Work required -
Work through the records below and tally every line containing "ALIVE". Reply with the total alone.

[Saved data entries]
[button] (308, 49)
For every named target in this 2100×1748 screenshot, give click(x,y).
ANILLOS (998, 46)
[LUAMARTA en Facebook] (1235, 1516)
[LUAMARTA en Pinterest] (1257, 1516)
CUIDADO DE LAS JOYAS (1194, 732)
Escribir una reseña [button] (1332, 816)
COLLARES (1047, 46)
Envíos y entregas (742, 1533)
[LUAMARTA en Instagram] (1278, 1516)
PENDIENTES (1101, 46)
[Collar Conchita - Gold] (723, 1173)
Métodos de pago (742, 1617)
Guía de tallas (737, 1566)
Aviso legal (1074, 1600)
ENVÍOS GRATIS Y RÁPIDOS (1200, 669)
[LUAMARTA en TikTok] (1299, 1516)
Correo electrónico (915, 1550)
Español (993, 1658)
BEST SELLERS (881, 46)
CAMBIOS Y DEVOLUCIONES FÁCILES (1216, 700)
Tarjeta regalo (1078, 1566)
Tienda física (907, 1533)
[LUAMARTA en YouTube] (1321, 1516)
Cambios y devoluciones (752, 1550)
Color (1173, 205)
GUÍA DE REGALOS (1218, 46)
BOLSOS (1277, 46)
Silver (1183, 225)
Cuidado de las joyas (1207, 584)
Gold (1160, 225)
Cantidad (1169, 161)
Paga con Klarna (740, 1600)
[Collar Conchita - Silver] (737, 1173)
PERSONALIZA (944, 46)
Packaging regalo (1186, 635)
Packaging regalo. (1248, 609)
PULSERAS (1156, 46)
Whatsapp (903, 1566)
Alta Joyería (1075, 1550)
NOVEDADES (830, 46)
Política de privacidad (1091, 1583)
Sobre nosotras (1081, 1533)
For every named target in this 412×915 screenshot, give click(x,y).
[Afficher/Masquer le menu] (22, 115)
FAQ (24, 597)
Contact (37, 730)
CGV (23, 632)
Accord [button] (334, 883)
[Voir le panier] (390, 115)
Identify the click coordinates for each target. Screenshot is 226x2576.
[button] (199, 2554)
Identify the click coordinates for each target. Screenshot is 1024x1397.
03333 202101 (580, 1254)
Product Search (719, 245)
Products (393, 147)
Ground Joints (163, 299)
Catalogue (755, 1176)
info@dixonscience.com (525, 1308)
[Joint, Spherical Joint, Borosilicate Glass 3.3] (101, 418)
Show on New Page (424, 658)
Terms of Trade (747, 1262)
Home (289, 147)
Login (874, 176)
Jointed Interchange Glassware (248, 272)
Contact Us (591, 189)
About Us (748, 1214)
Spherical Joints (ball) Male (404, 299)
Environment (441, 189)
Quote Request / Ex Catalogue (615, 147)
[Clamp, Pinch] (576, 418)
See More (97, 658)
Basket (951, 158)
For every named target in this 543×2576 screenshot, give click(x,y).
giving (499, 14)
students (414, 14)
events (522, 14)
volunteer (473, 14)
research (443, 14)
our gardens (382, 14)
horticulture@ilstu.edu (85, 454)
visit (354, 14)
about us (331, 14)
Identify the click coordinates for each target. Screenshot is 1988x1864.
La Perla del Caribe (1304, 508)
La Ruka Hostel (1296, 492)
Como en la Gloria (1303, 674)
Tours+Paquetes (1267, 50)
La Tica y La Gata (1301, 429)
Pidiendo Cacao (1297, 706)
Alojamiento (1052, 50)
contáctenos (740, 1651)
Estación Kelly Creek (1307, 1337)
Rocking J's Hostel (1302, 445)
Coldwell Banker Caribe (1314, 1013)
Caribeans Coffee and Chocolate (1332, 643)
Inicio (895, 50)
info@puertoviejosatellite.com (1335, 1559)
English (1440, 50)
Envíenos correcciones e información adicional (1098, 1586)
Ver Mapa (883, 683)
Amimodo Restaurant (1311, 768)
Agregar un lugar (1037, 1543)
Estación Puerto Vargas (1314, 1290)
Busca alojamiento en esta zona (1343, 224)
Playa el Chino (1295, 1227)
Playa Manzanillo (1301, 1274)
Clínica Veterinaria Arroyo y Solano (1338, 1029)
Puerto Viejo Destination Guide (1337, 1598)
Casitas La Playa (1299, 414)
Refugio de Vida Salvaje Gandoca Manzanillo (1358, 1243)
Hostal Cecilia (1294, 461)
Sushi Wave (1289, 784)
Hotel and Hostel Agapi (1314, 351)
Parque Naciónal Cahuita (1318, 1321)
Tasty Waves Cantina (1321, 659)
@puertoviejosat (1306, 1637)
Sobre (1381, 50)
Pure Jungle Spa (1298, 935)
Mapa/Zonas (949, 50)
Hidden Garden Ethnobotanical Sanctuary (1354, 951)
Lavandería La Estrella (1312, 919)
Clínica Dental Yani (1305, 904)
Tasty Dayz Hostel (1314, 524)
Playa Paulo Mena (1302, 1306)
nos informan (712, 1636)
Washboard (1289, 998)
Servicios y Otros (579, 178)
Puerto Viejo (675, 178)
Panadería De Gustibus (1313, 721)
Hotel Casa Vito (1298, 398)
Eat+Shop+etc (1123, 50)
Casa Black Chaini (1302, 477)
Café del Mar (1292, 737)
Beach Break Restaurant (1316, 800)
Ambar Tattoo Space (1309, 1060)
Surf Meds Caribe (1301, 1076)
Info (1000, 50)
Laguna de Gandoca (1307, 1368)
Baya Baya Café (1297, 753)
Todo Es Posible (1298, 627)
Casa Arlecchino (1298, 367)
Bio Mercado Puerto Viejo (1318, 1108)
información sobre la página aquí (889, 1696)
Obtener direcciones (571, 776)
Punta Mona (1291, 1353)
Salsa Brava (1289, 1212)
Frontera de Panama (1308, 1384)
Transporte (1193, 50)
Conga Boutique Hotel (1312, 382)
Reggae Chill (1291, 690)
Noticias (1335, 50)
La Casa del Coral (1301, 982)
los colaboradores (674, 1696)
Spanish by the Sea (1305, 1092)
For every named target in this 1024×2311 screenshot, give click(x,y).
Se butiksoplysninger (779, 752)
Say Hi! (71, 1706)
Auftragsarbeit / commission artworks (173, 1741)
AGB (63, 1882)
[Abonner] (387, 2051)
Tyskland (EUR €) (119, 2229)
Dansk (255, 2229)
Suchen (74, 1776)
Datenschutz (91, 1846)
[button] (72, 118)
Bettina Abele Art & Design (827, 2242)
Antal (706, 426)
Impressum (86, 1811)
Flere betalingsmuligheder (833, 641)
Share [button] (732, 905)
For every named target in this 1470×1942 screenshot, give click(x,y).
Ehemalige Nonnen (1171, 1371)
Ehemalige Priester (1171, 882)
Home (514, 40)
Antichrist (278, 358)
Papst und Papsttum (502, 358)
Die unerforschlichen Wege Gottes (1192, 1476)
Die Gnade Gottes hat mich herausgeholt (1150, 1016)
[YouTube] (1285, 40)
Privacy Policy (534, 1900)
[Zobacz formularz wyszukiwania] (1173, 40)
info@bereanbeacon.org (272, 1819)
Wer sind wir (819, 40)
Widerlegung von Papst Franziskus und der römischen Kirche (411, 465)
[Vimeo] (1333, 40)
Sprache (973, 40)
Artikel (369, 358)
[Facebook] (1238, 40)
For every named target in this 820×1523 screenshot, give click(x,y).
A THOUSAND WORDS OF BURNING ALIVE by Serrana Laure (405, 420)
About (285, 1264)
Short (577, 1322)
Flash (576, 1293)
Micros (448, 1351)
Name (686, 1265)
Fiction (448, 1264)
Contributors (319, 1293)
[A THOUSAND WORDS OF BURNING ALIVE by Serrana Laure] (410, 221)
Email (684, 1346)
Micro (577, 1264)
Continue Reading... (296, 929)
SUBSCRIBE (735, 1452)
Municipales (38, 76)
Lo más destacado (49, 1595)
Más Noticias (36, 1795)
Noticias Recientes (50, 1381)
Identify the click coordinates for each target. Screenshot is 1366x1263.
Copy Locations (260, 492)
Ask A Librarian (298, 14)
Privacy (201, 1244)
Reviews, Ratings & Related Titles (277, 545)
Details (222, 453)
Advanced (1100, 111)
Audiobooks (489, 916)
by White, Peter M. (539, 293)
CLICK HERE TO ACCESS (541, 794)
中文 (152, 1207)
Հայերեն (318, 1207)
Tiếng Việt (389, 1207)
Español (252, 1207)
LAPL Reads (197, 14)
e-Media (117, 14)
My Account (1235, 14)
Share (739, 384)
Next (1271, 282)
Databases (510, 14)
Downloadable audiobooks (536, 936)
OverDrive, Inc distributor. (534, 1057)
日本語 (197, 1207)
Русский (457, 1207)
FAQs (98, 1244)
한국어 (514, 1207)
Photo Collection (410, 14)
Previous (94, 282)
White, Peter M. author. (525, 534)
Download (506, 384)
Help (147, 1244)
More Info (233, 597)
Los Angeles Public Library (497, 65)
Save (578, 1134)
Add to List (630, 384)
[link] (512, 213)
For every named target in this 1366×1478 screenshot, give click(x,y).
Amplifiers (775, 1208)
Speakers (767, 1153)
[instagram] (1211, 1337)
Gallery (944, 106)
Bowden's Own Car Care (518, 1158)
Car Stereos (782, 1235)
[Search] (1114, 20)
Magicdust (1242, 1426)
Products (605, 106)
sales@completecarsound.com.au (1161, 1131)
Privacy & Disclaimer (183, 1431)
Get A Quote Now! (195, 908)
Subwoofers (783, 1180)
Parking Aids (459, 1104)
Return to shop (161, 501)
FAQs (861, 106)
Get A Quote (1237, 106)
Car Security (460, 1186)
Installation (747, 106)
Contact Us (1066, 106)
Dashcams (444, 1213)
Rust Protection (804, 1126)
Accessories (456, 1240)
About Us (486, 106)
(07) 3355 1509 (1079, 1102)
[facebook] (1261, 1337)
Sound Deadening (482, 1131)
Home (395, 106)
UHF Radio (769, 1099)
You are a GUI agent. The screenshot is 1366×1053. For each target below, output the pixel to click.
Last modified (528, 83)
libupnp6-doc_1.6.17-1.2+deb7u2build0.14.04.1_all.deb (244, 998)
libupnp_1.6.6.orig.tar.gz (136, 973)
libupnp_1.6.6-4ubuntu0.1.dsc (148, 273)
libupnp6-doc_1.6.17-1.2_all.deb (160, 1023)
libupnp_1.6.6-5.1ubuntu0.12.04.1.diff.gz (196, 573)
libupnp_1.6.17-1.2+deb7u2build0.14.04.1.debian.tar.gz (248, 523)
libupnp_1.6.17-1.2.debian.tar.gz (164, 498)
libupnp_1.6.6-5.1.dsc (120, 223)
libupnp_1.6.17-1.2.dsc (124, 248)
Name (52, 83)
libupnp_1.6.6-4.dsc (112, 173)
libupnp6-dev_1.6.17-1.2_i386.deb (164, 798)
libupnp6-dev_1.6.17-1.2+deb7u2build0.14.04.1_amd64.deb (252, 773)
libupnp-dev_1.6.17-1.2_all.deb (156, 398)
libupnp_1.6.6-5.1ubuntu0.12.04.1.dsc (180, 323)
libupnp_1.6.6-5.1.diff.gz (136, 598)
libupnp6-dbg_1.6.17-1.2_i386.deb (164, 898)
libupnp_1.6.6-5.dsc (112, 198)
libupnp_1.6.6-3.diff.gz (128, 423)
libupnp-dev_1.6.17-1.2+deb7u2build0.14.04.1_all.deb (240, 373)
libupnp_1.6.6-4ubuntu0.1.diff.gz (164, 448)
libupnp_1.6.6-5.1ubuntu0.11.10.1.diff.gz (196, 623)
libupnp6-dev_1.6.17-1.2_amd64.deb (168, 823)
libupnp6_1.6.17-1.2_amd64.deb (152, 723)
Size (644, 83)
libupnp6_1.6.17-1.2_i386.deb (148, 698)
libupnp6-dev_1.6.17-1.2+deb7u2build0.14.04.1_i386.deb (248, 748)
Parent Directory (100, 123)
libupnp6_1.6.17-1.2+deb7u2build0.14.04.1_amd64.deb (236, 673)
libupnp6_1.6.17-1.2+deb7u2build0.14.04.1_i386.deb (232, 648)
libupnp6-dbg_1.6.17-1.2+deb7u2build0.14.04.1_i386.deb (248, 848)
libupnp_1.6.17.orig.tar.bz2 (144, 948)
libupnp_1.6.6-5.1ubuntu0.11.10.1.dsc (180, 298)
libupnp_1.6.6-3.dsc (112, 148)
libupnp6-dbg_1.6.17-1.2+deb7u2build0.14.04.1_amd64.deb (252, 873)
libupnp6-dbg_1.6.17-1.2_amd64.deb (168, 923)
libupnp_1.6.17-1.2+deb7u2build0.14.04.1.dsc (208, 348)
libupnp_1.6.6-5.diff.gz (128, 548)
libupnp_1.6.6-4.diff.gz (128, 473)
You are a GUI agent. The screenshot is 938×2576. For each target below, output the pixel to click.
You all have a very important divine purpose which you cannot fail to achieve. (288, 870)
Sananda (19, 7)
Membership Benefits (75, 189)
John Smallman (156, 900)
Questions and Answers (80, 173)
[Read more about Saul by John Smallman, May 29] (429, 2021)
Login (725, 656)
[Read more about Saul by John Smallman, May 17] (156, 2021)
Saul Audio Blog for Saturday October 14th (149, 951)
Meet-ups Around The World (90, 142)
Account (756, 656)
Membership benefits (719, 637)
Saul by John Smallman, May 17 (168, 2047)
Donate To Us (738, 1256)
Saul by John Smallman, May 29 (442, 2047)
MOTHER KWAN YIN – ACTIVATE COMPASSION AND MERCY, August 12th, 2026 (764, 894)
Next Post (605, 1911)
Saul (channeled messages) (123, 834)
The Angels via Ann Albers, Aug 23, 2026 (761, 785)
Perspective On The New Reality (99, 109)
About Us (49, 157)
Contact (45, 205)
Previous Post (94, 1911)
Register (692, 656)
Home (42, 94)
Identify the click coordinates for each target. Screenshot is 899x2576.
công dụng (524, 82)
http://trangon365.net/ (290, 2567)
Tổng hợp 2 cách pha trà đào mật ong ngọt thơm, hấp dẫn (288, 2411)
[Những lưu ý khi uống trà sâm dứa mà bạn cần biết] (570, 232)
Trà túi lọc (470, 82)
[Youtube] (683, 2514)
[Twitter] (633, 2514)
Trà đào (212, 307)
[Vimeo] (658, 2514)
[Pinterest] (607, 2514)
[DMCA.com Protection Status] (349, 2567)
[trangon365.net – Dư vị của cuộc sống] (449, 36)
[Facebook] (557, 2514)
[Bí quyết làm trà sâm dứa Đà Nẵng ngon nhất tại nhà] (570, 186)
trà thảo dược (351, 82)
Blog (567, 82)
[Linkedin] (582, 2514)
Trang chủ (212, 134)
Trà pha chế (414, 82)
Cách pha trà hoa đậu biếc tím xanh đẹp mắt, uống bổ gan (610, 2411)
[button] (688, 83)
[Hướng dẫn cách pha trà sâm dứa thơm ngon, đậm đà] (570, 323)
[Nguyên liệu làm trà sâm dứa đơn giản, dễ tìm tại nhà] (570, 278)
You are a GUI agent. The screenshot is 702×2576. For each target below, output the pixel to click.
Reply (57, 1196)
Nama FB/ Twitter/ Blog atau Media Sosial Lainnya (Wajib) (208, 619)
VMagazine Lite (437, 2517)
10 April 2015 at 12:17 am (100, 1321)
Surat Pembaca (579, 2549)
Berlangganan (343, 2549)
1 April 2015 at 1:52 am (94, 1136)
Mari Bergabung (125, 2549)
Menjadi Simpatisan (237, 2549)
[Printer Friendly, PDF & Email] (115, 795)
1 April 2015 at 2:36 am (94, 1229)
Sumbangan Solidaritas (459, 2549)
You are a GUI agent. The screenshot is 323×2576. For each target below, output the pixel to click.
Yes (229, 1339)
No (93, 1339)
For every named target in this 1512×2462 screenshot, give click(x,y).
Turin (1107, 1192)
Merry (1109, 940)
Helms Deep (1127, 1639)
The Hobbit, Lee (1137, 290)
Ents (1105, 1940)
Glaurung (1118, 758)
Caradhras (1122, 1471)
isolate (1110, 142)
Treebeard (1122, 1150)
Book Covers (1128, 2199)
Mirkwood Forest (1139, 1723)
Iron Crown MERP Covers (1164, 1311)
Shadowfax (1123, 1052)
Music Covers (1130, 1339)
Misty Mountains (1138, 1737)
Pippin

Solution to the exercise -
2